For this research roundup, we have three stories of ways researchers have made significant progress in understanding and analyzing pediatric brain tumor biology. These advances are important to the development of new treatments and better prognosis for children and families facing brain tumors.
Major New Analysis of 218 Pediatric Brain Tumors Released
A large multi-center collaboration of researchers have published a major new analysis of genetics and proteins across wide range of pediatric brain tumors, based on 218 tumor samples from patients. The effort was coordinated through the National Cancer Center’s Clinical Proteomic Tumor Analysis Consortium (CPTAC) and the Children’s Brain Tumor Network.
The researchers sequenced the DNA of the tumors and mapped out all the proteins, genes, and RNA transcription involved in their biology. This represents a major effort to improve our understanding what, exactly, happens inside different pediatric brain tumor. The study, which was published in the medical journal Cell, is likely to be widely read and processed by researchers in the field.
The study documented pediatric tumors across seven major types: low-grade glioma, ependymoma, high-grade glioma, medulloblastoma , ganglioglioma, craniopharyngioma, and atypical teratoid rhabdoid tumor.
A researcher who was not involved in the study, Sriram Venneti of University of Michigan, described it to StatNews as a “breakthrough study” which “tackles pediatric brain tumors on a new level.”
Johns Hopkins Team Improves Diagnostics for medulloblastoma tumors
The common pediatric brain tumor medulloblastoma can be categorized as either a fast-growing treatment-resistant type, or a slower-growing, more treatable type. Researchers at Johns Hopkins have discovered a biomarker that allows doctors to distinguish the two types via genetic sequencing. Knowing which of the two tumors a child has will allow families to make more informed treatment decisions, and may lead to improved treatment techniques down the road.
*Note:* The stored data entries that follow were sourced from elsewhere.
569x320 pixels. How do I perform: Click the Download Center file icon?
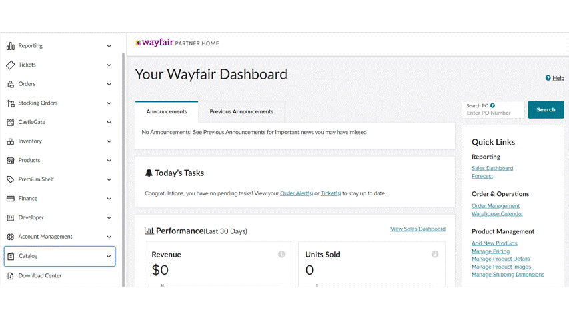[x=11, y=275]
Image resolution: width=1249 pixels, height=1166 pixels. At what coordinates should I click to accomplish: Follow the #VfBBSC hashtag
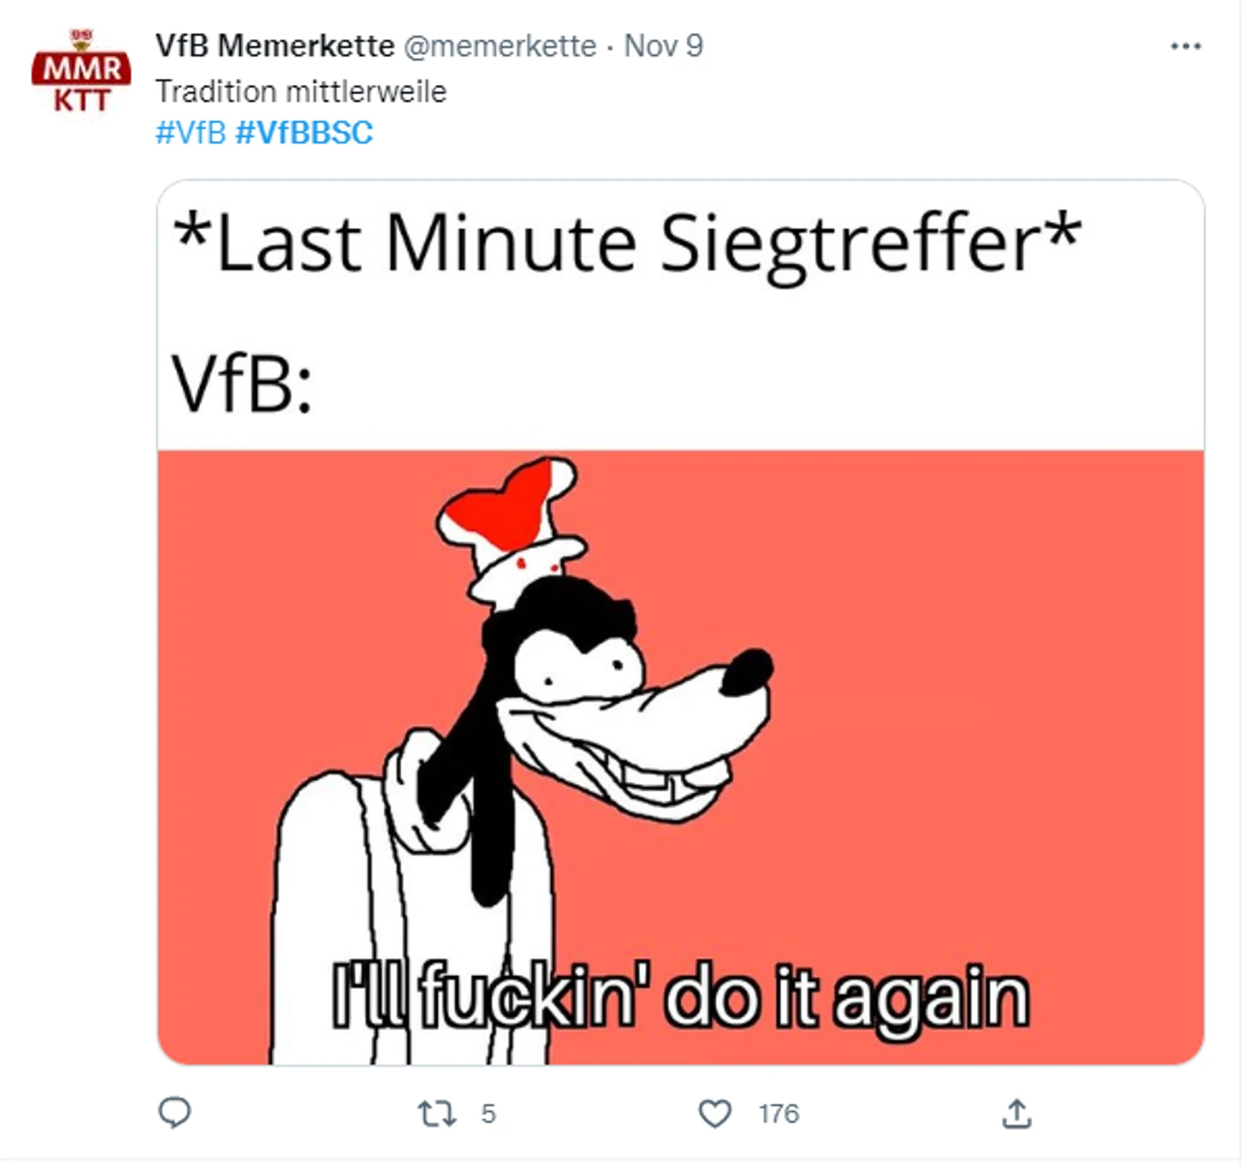click(305, 133)
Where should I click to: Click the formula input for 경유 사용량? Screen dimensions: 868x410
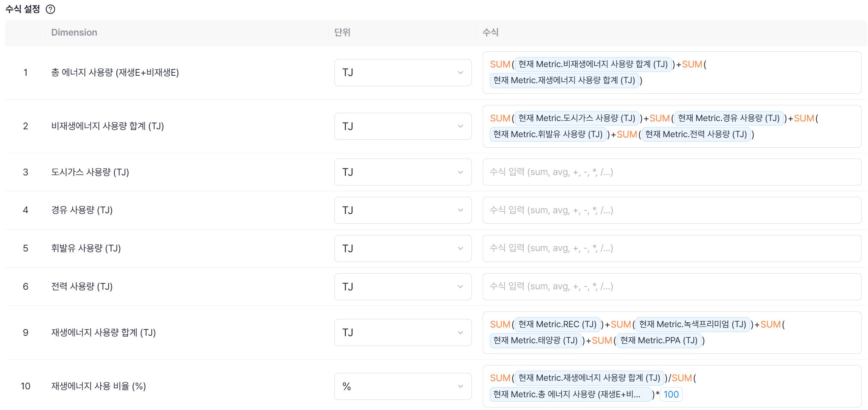click(x=671, y=210)
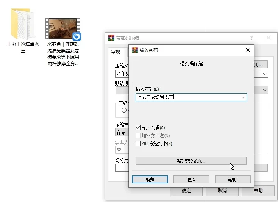The height and width of the screenshot is (202, 278).
Task: Click the question mark help icon
Action: [x=251, y=38]
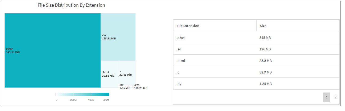Sort table by File Extension column header
The image size is (345, 111).
(188, 26)

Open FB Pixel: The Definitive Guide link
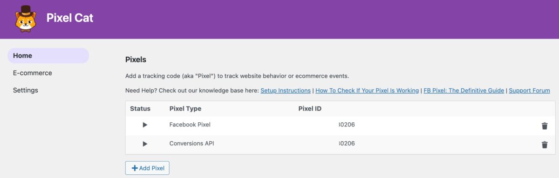pyautogui.click(x=464, y=91)
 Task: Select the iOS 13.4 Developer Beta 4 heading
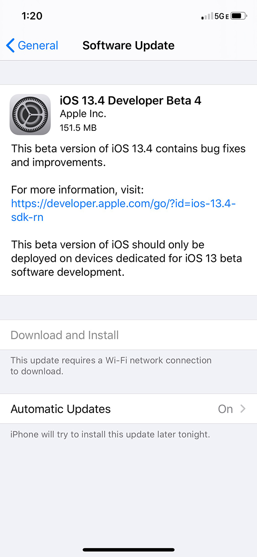(131, 100)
St. Jude Announces New Resource For Researchers Studying Pediatric Brain Tumors
St. Jude Children’s Research Hospital announced a new data tool where at outside institutions can access brain tumor models of a wide variety of pediatric brain tumors, which they can use to explore and test new diagnostics and therapies.
Increasingly, doctors and researchers use cloud-based data in their studies; such tools allow them to conduct research on well-documented examples of tumors, beyond what they might be able to get from their own patients. This promises faster progress and better science.
St. Jude researchers created 37 tumor models generated from samples of pediatric medulloblastoma, ependymoma, atypical teratoid rhabdoid tumor and embryonal tumors donated by patient families. The models are available via the St. Jude Cloud.